Bu sayfayı yazdır

Sahâbe-i kiramın hepsi müctehid idi

Fenârîzâde Mehmed Efendi Osmanlı âlimlerindendir. İlk Şeyhülislam Molla Fenârî hazretlerinin torunudur. 877 (m. 1472)’de İstanbul’da doğdu. Zamanın meşhur âlimlerinden ilim tahsil etti ve talebe yetiştirdi. 929 (m. 1523)’de vefat etti ve Bursa’ya nakledilip, dedesi Molla Fenârî’nin kabri yanına defnedildi. Buyurdu ki:

(İctihâd) Kur'an-ı kerimde ve hadis-i şeriflerde açıkça bildirilmemiş olan emirleri, açık bildirilenlere benzeterek, bir emir meydana çıkarmak demektir.
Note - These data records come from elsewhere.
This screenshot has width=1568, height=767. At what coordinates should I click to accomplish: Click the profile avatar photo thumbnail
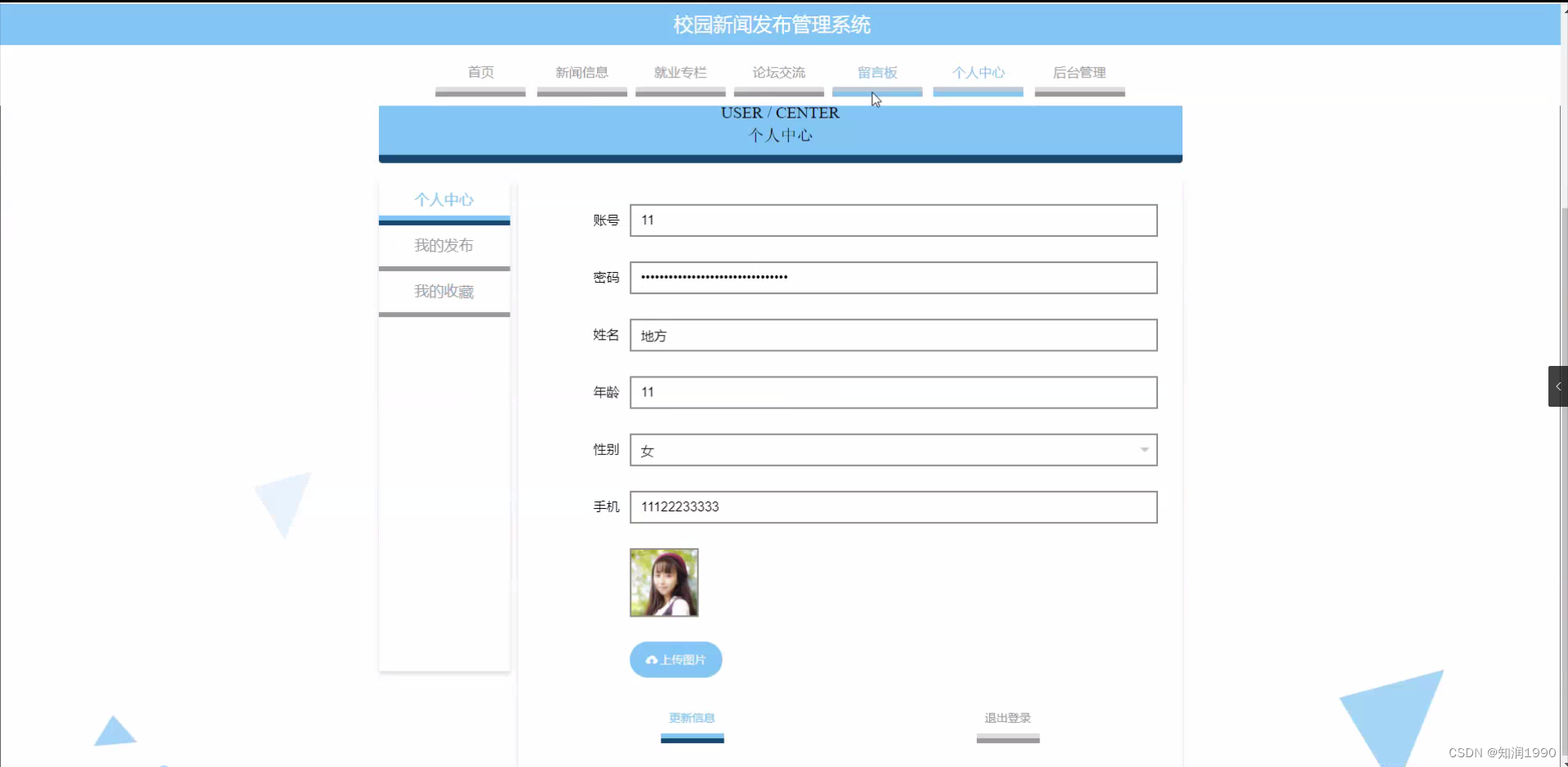coord(663,582)
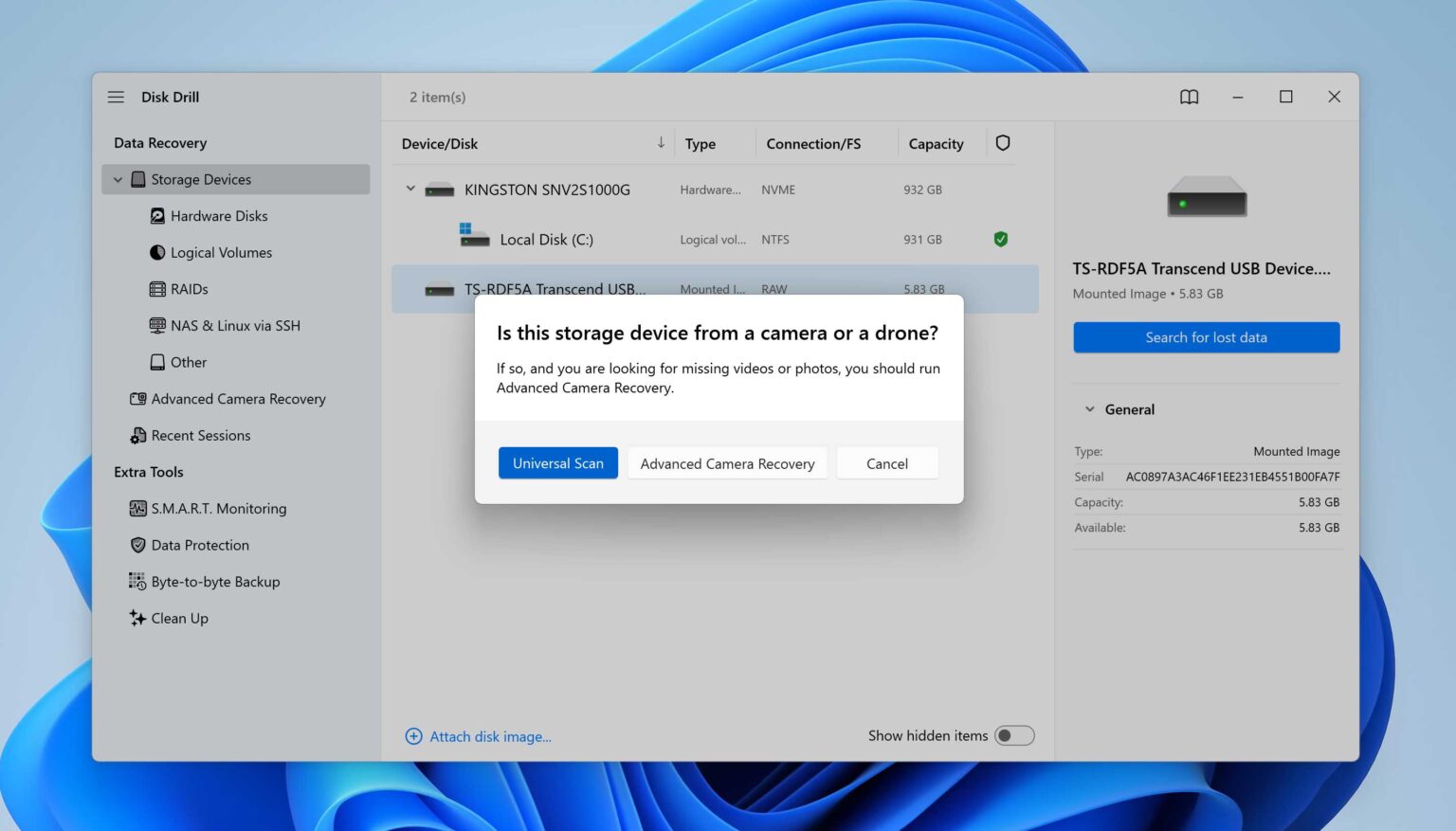Open the Clean Up tool

click(x=179, y=618)
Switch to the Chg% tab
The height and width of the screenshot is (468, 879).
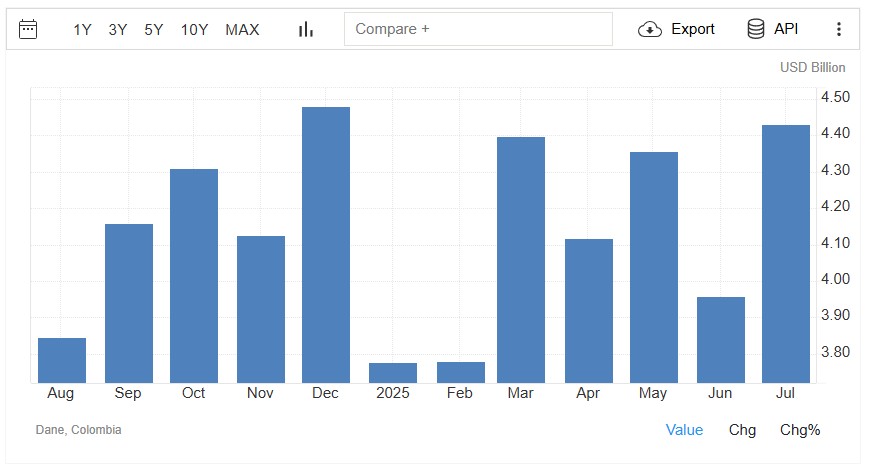[x=800, y=430]
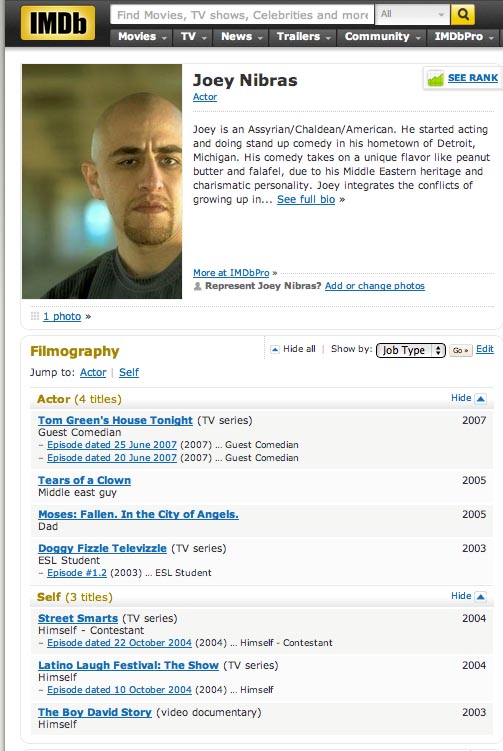503x751 pixels.
Task: Click the Go button next to Job Type
Action: (x=460, y=350)
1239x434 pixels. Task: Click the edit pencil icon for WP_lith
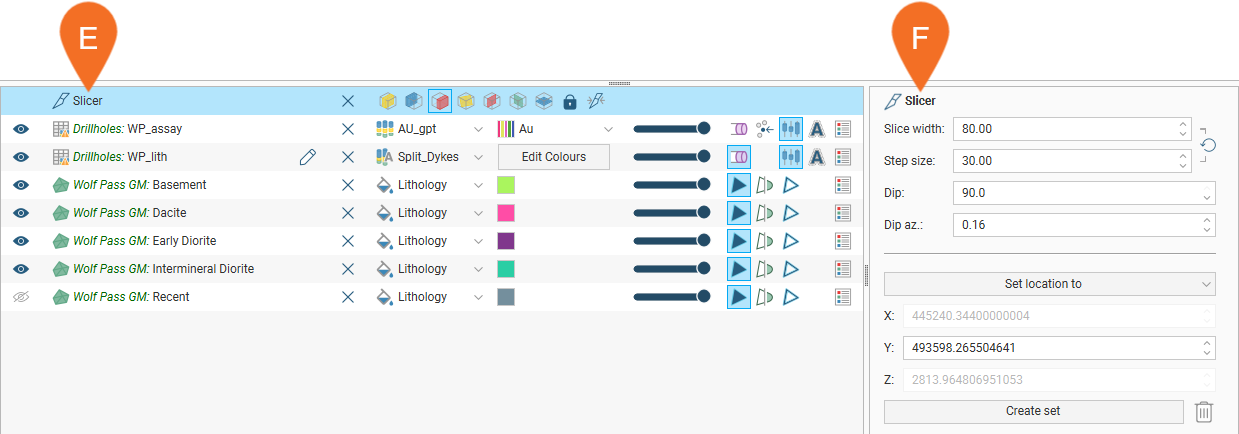coord(308,157)
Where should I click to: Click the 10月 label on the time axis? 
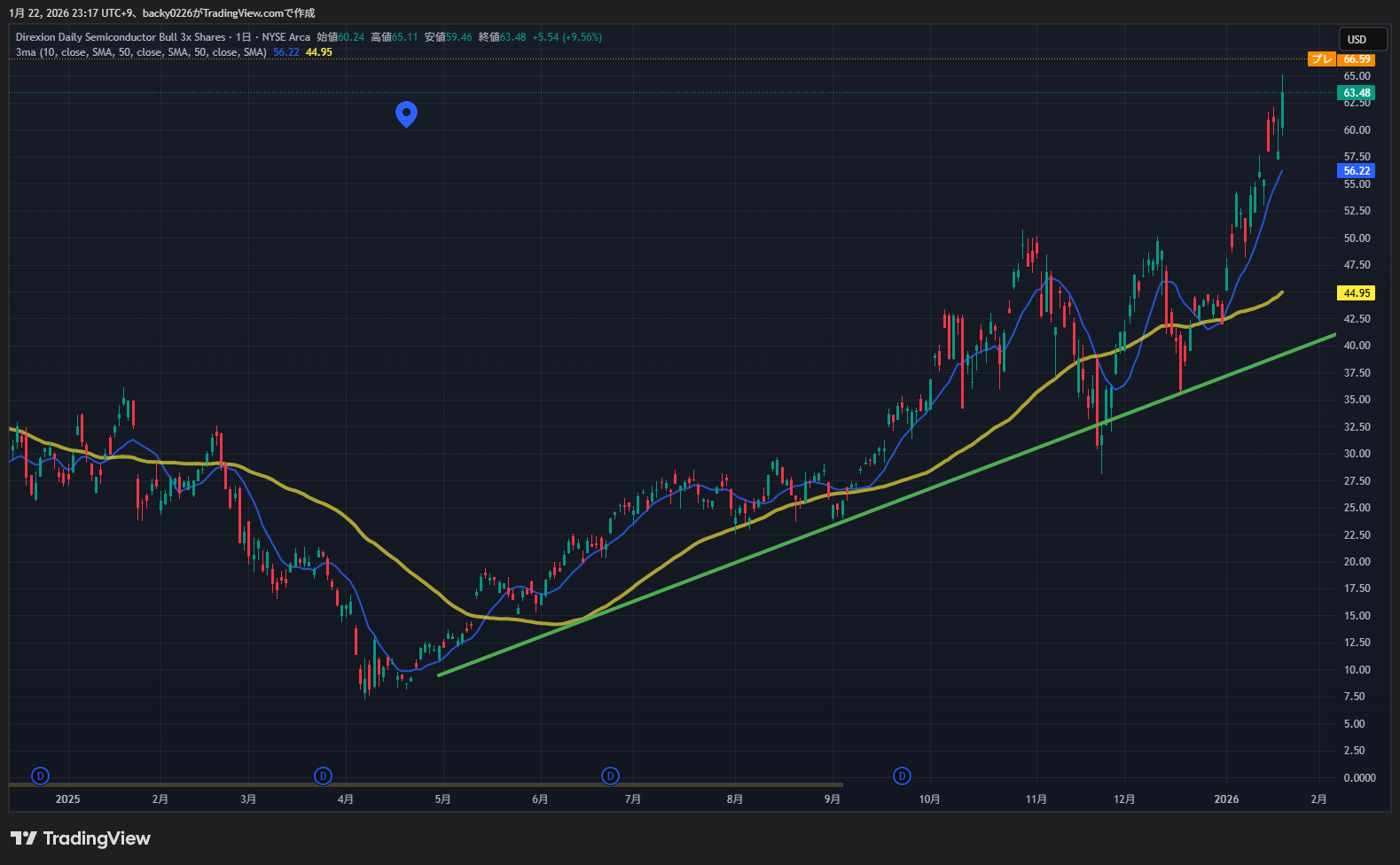point(929,799)
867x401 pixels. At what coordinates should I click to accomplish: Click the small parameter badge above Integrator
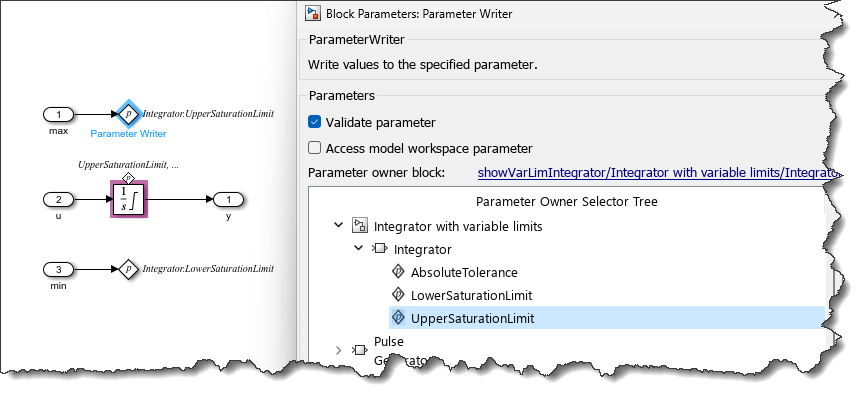point(128,177)
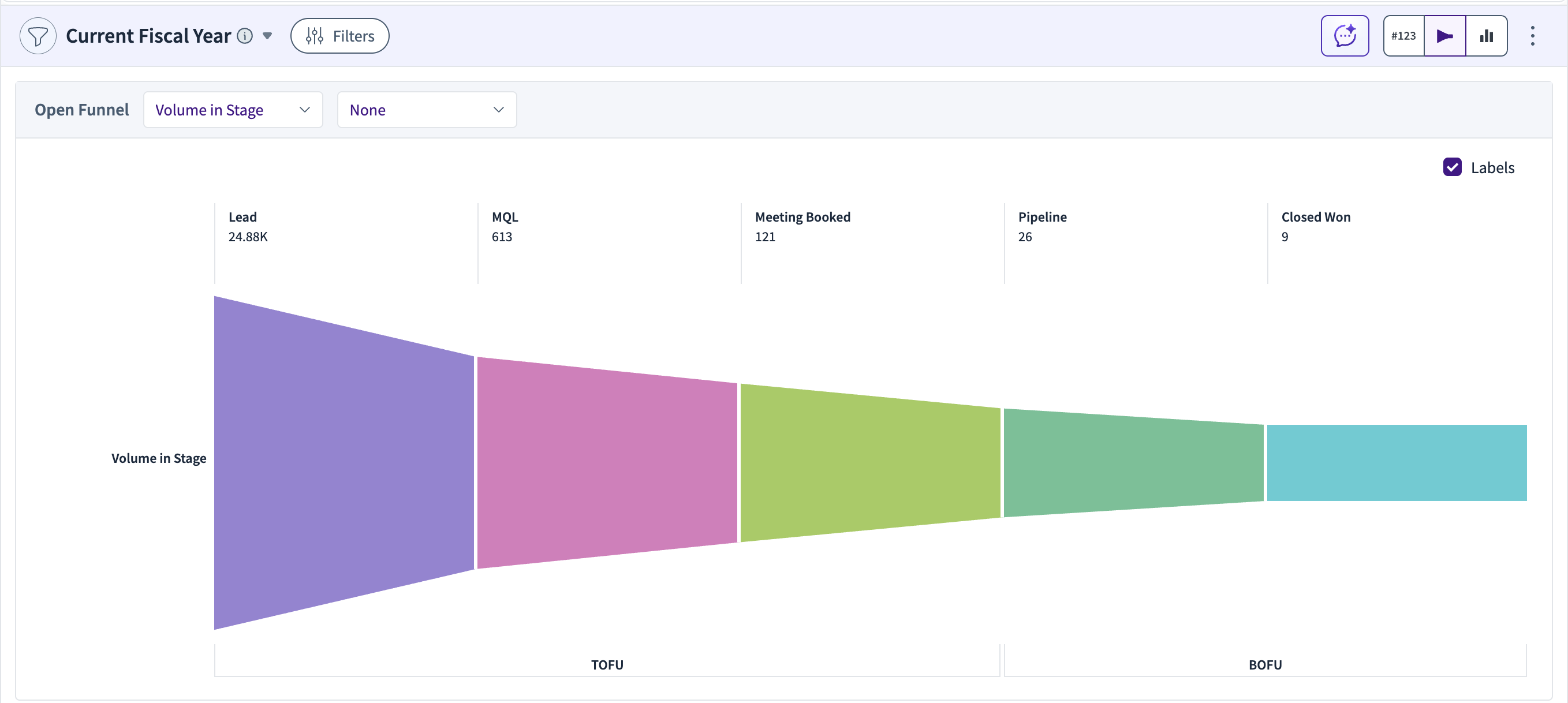Click the purple Lead funnel segment

344,462

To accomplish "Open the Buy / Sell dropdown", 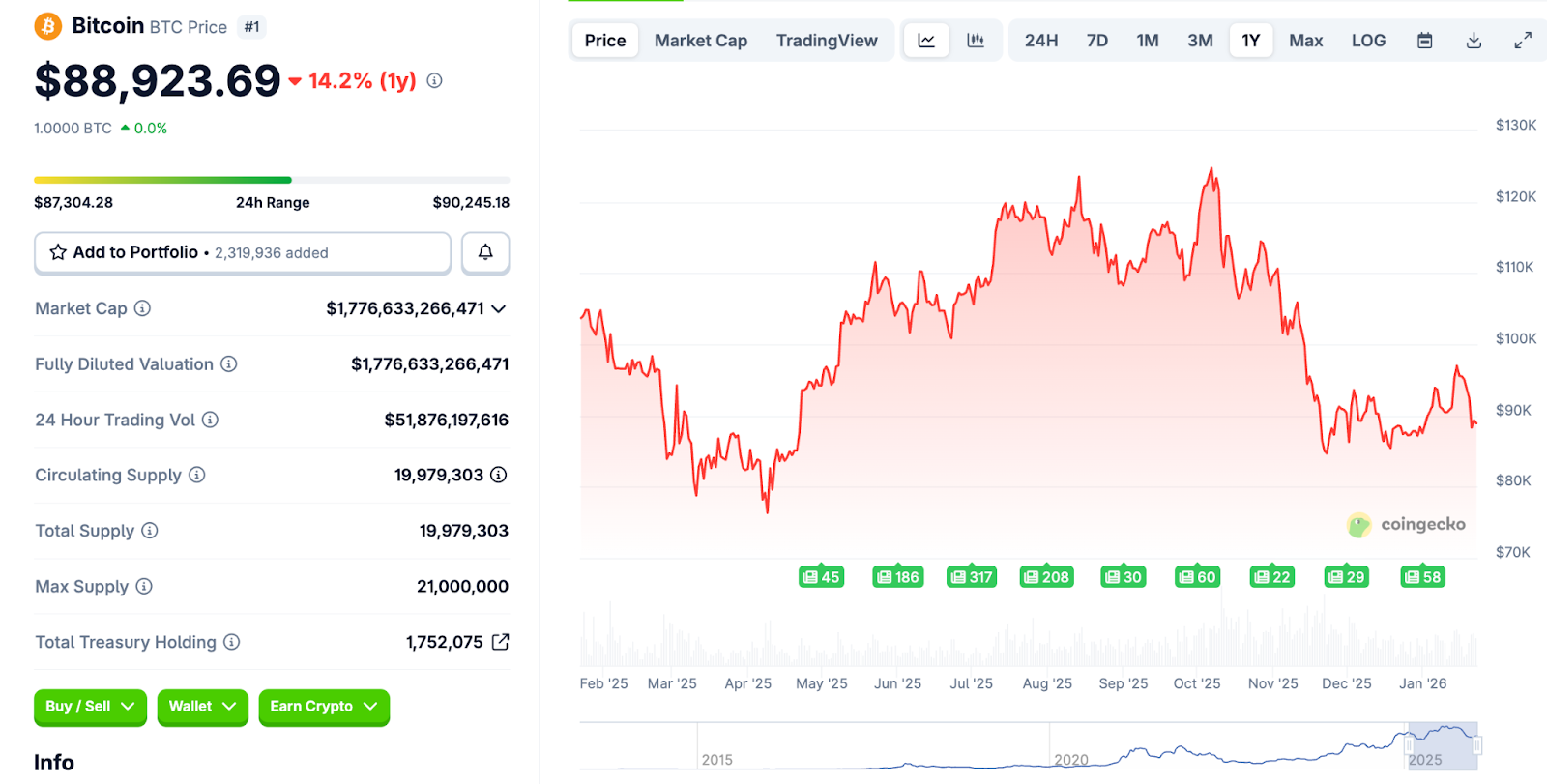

Bu da, (Fa'tebirû) ve (Ves'elû ehlezzikri) âyet-i kerimeleri ile emredilmektedir. Yâni çalışarak, uğraşarak, bütün dikkat ve düşüncelerinizle Kur'an-ı kerimde ve hadis-i şeriflerde bulunmayan meseleleri, bulunanlara kıyâs ederek, benzeterek bir hükm-i şer'î çıkarınız diye emredilmektedir. İctihâd yapmayı emreden âyet-i kerimeler çoktur. Nahl sûresinin kırktördüncü âyet-i kerimesinin meâl-i şerifi, (Bizden indirileni insanlara açıklaman için) ve Nisâ sûresinin ellidokuzuncu âyet-i kerimesinin meâl-i şerifi, (Allahın kitabına ve Resûlün hadislerine mürâcaat edin!)dir. Bu âyet-i kerimeler, ictihâd etmeyi emrediyor.
Sahâbe-i kiramın her biri müctehid olup, âyet-i kerimelerde ve hadis-i şeriflerde açıkça bildirilmeyen meselelerde kendi rey ve ictihâdlarına göre amel ettiler. Bunun içindir ki, Resûlullah efendimizin (sallallahü aleyhi ve sellem) hayatında ve Hulefâ-i râşidînin hilâfetleri zamanında, dîn-i islâmı bildirmek için, uzak memleketlere gönderdikleri sahâbe-i kirâma, âyet-i kerime ve hadis-i şeriflerde açıkça bildirilmeyen meseleleri, kıyâs ediniz diye emrolunurdu. Meselâ Mu'âz bin Cebel’i (radıyallahü anh) Yemen’e vâli tâyin buyurdukları zaman, (Orada ne ile hüküm ve emredeceksin!) diye sordular. Allahü teâlânın kitabı ile amel edeceğim, dedi. (Kur'an-ı kerimde bulamaz isen ne yaparsın?) buyurduklarında, Allahü teâlânın Peygamberinin hadis-i şeriflerini kendime düstûr ve kanun yapacağım. Yâni onun sözleri ile, hâlleri ile ve işleri ile amel edeceğim dedi. (Resûlullahın sözlerinde de bulamaz isen ne yaparsın?) buyurduklarında, âyet-i kerimeler ve hadis-i şerifler dâiresinden çıkmaksızın, kendi ictihâdımla hareket ederim, dedi. Resûlullah efendimiz, bu cevapları işitince, Mu'âz bin Cebel’in (radıyallahü anh) ilminden ve büyüklüğünden dolayı, Allahü teâlâya hamd ve şükreyledi.